Reticular Activating System

The reticular activating system is the part of the brain which functions as the center of arousal and motivation. It is the bridge that connects the brain to the spinal cord. The reticular activating system is located in the brain-stem and is part of the reticular formation. Its function is to maintain an alert state in the cerebral cortex and is concerned with arousal.

Pineal Gland

The pineal gland is a small endocrine gland which is located between the two cerebral hemispheres, tucked in a groove where the two rounded thalamic bodies join. It is attached to the roof of the third ventricle near its junction with the mid-brain, developing as an outgrowth from the third ventricle of the brain. The pineal gland secretes melatonin, which is a hormone that affects the modulation of wake/sleep patterns and photoperiodic functions. It is shaped like a tiny pine cone, hence its name.
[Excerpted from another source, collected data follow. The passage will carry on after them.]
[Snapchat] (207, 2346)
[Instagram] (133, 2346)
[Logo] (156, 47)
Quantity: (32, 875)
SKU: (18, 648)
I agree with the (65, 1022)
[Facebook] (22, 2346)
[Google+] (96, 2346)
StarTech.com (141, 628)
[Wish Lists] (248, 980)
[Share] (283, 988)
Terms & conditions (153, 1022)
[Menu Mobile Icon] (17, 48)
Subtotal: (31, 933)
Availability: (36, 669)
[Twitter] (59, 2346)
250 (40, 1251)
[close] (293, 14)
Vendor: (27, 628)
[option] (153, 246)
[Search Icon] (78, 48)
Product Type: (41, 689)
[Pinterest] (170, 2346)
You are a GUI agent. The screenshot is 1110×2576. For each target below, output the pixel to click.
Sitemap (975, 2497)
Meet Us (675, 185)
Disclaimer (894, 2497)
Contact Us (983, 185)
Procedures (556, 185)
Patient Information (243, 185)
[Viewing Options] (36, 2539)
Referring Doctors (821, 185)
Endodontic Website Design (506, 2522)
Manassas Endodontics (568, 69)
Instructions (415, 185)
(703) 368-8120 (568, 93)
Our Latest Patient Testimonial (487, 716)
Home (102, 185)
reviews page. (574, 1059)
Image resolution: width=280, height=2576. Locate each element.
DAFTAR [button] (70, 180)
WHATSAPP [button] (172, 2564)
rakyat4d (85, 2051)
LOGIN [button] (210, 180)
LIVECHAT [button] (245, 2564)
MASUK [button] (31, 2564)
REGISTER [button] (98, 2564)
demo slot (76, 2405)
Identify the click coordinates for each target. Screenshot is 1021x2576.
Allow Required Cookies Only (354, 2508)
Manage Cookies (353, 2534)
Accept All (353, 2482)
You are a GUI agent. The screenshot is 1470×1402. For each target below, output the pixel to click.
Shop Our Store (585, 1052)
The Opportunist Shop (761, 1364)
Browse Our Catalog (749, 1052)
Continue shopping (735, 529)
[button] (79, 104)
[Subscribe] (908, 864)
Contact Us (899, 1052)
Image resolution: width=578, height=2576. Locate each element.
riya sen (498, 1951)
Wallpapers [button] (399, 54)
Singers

The pineal gland is about the size of a pea and is reddish-grey. The pineal body consists of a lobular parenchyma of pinealocytes surrounded by connective tissue spaces. The gland's surface is covered by a pial capsule.

Pinealocyte

A pinealocyte is one of the cell of the pineal body. A pinealocyte has long cytoplasmic processes which end in bulbous expansions, resembling the axons of neurons. Pinealocytes are the main cells which make up the pineal gland. These cells secrete melatonin. Pinealocytes have an organelle called the synaptic ribbon, which is a specific marker for pinealocytes. Some of the enzymes of the pinealocytes include 5-HT N-acetyl transferase and 5-hydroxyindole-O-methyltransferase which are used to convert serotonin to melatonin.

Pinealocytes secrete melatonin into capillaries via the long processes. Secretion of melatonin is stimulated by sympathetic innervation from superior cervical ganglion. They also have shorter cytoplasmic processes that connect to adjacent pinealocytes via desmosomes and gap junctions. Pinealocytes have large irregularly shaped nuclei with prominent nucleoli.